## Page:
This practical shipbuilding case study will dissect this exact scenario.
Using a realistic example, we will demonstrate how traditional metrics create a dangerous illusion of equality. We will then show how a shift to a standardized unit of workload—Cable Points (CP)—can shatter that illusion, providing the objective clarity needed to transform your contractor performance analysis from guesswork into a powerful management tool.
The Setup: An Illusion of Equal Performance
Let’s consider a common scenario on a large vessel construction project. You have two electrical contractors, Team A and Team B, working in different but comparable sections of the ship. Your primary goal is to drive shipyard efficiency, and you rely on weekly progress reports to track performance.
At the end of the week, you receive the following reports, based on the primary metric used for decades: meters of cable pulled.
- Weekly Report – Team A:
- Cables Pulled: 1,200 meters
- Cables Pulled: 1,200 meters
- Weekly Report – Team B:
- Cables Pulled: 1,150 meters
Based on this data, what is your conclusion? The teams are performing at a nearly identical level. The 4% difference is trivial, easily explained by minor on-site variations. You might give both teams a pat on the back and move on, confident that progress is steady.
This is the trap. By relying on a metric that measures length but ignores complexity, you have been presented with a dangerously misleading picture of reality. You feel like you have control, but you are blind to the real performance dynamics of your project. You suspect Team A is stronger, but the data doesn’t back you up, leaving you powerless to act.
The Reveal: Measuring Complexity with Cable Points
The key to objective contractor performance evaluations is to shift from measuring the length of the cable to measuring the complexity of the work. This is where a standardized unit of workload like Cable Points (CP) becomes essential.

## Data provided:
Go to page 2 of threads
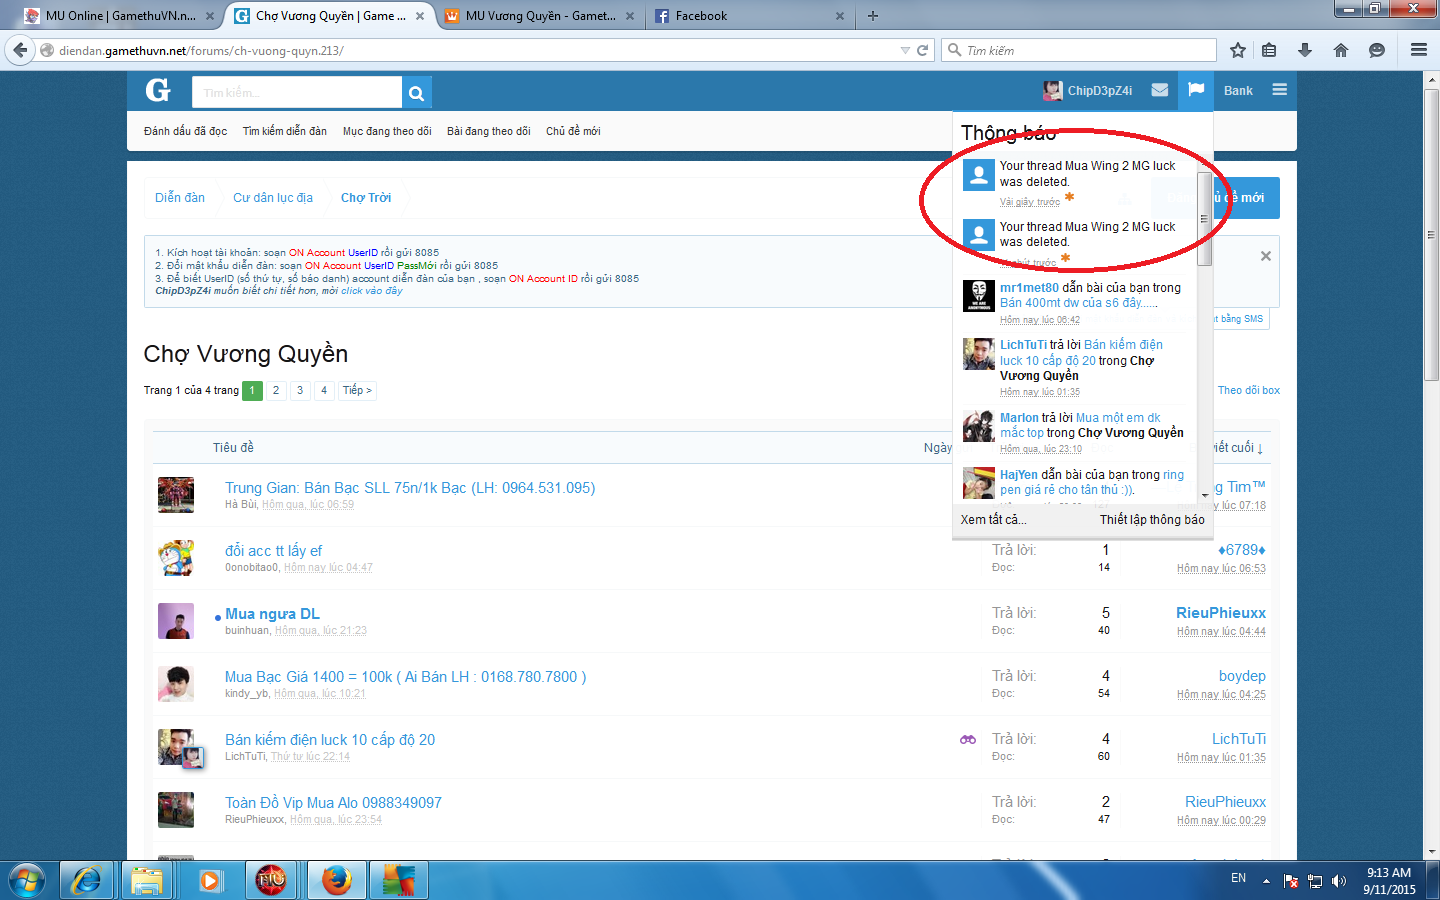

## Set task 1:
According to the case study, how many meters of cable did Team B pull that week?
## Set task 2:
Please sum up the case study in two sentences.
The listing is separate material from the case study.

## Result 1:
1,150 meters.

## Result 2:
Two electrical contractors on a shipbuilding project report nearly the same meters of cable pulled in a week, which makes their performance look almost identical. The case study argues that this metric is misleading because it measures length but ignores complexity, and it proposes measuring the complexity of the work with a standardized unit of workload called Cable Points.